Sarah Barlondo is a British-French actress and disability activist known for her role in Wonder Woman 1984 and her work the Mexican television series Un Refugio para el Amor produced by Televisa

She also appeared on La Fuerza del Destino, Ni contigo ni sin ti, Esperanza del Corazón, La Guerre des Miss by Patrice Leconte

Biography
Raised in the South of France, trained in Mexico City, Paris, and New York, Sarah is a professionally trained TV, film, and theater actress. Sarah honed her craft at the Cours Florent in Paris, Centro de Educación Artística in Mexico City, and the Lee Strasberg Theatre and Film Institute in New York, before appearing in French feature films La Guerre des Miss, and the Televisa Mexico series Un Refugio para el Amor, Ni Contigo, Ni Sin Ti, and La Fuerza del Destino. Outside of her acting and modeling work, Sarah is a forensic architect. She pursued her passion for architecture and humanitarian design, completing studies at Parsons in New York, and the Architectural Association and Central St Martins in London, graduating with honors and winning the Design for Peace award in 2018. Before her career as an actress, Sarah was a top-ranked ITF and WTA professional tennis player.
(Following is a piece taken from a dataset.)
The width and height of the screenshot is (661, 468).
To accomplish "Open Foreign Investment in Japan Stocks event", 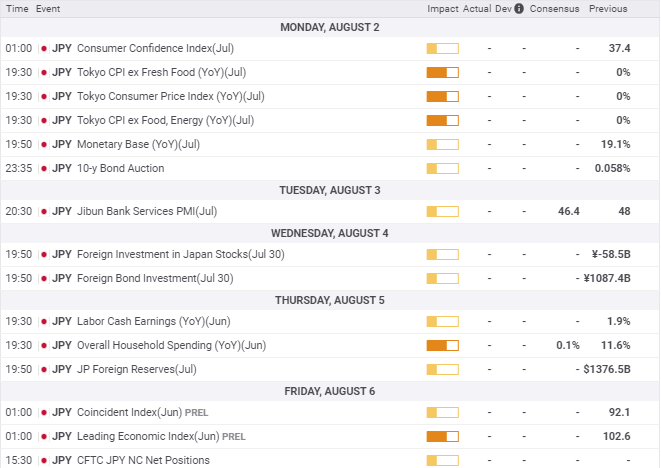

In 2018, obtained a role in the new Wonder Woman directed by Patty Jenkins and produced by Warner Bros. The feature film will be released in June 2020.

Filmography
 Wonder Woman 1984 directed by Patty Jenkins (2020)
 Framed directed by Nick Rizzini (2020)
 Él & Elle directed by Kenneth Müller, Pablo Dominguez, Sarah Barlondo, Fernando Perezgil, Vanessa Palacios, Luis Torrecilla (2020)
 La Fuerza del Destino (The Power of Destiny) (2011) as Jenny
 Ni contigo ni sin ti (With you...without you) (2011) as Sara
 Esperanza del Corazón (Hoping Heart) (2011) as Constanza
 Un Refugio para el Amor (A Refuge For The Love) (2012) as Aranza

References

External links
 

Living people
French television actresses
French actresses
British actresses
Telenovela actresses
Year of birth missing (living people)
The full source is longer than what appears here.